Compte-tenu de la rareté des traces d'occupation pré-romaine à Tarazona, il a longtemps semblé évident que la ville celtibère de Turiazu devait se trouver ailleurs, et qu'il s'agissait donc de l'un des nombreux cas de déplacement d'agglomération à l'époque romaine. Plusieurs sites pré-romains de la région ont donc été suspectés avoir été la ville indigène, en premier lieu le riche oppidum de La Oruña (Vera de Moncayo, province de Saragosse) (2), situé à seulement 10 kilomètres de Tarazona (García Serrano, 2003-2004 ; Gozalbes Fernández de Palencia, 2009). Outre l'abondance de matériel indiscutablement celtibère, la possibilité d'identifier l'oppidum de La Oruña comme étant l'antique Turiazu a été renforcée par la découverte des vestiges d'importants fourneaux metallurgiques et des fonderies de fer, qui produisaient un acier doux de qualité (Hernández Vera & Murillo Ramos, 1985). En effet, Pline soulignait que cette ville était réputée pour sa production d'acier de qualité (Histoire naturelle, XXXIV, 144), or rien de comparable n'a été identifié au niveau de la ville hispano-romaine, ce qui amène à penser qu'il utilisait des informations qui n'étaient plus d'actualité de son temps. Cette idée de situer la ville pré-romaine ailleurs qu'à Tarazona n'a cependant jamais fait l'unanimité, puisque dés 1981, sur la foi des rares vestiges découverts, J. L. Corral Lafuente & P. J. Rico Lacasa envisageaient l'existence d'une petite agglomération de 3,5 ha, pour une population de 700 à 800 habitants, au niveau du quartier de El Cinto, le centre historique de Tarazona, Ce quartier est situé sur une éminence qui occupait effectivement une position stratégique le long d'un axe naturel matérialisé par la vallée du rio Queiles, reliant la Meseta ibérique à la vallée de l'Èbre.
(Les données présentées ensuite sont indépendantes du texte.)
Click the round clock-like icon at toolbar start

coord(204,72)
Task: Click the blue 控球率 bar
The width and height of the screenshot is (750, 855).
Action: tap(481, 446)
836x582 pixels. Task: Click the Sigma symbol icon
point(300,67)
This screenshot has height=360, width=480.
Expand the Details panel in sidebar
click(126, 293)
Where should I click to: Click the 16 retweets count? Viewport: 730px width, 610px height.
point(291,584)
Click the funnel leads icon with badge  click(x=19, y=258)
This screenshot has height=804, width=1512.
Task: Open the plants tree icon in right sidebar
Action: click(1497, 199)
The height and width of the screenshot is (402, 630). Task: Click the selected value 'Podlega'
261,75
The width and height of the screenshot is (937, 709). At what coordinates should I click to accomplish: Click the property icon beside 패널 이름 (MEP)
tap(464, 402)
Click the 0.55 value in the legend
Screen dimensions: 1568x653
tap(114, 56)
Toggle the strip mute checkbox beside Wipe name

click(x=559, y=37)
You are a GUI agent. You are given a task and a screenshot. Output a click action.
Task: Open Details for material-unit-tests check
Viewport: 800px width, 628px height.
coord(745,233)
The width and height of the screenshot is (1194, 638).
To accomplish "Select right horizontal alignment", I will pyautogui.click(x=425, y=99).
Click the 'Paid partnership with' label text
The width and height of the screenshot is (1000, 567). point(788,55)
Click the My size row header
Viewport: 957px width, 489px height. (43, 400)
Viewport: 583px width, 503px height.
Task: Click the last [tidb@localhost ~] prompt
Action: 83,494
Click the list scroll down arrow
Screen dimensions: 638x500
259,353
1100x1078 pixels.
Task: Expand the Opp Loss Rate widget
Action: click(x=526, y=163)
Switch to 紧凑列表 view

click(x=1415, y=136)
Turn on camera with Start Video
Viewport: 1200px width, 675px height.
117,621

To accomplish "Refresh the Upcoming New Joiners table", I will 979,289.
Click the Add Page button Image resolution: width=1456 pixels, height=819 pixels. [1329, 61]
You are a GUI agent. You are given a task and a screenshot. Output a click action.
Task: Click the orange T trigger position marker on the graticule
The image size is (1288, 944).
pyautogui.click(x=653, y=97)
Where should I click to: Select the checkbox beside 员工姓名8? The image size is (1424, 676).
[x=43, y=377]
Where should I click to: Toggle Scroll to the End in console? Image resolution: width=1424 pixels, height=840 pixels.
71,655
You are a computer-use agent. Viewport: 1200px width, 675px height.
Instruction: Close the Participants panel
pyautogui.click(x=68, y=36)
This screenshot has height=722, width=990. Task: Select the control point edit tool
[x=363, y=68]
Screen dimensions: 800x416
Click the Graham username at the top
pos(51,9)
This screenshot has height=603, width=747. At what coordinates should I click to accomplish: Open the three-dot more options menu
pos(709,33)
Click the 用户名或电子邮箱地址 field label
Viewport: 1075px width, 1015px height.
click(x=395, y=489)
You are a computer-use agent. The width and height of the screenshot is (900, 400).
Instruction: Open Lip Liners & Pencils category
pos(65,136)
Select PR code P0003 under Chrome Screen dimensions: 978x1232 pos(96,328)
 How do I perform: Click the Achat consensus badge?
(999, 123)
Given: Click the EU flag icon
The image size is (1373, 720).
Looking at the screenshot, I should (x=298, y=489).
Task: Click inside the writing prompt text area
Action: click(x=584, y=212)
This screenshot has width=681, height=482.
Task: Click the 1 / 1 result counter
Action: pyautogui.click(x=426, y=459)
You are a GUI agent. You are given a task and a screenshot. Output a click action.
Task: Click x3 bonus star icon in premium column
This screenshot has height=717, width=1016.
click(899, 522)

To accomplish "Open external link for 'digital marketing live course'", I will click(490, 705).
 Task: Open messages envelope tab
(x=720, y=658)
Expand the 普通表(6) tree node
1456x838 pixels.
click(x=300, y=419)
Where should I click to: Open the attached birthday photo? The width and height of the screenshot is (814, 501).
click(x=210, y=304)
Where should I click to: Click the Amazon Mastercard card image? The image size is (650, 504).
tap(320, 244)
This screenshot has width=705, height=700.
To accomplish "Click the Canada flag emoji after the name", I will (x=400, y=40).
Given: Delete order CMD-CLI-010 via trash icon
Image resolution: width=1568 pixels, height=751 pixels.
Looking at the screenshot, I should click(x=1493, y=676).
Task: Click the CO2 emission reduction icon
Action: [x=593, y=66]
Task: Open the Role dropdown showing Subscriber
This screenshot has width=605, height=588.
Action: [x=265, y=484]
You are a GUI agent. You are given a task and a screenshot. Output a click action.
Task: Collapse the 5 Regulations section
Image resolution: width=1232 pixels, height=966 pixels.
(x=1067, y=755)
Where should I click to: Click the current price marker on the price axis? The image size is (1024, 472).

Les nombreuses fouilles récentes réalisées dans différents secteurs de Tarazona (mais principalement à El Cinto), révèlent de plus en plus communément des niveaux assurément pré-romains, potentiellement du IIe s. av. J.-C., ce qui pourrait accréditer l'idée d'y localiser Turiazu. À ce jour, ces découvertes sont encore insuffisantes pour déterminer la nature précise des traces d'habitats obersées et démontrer l'existence d'une ville pré-romaine, mais sont assez convaincantes pour ne pas rejeter définitivement cette hypothèse (Beltrán Lloris, 2004a ; García Serrano, 2003-2004 ; 2017).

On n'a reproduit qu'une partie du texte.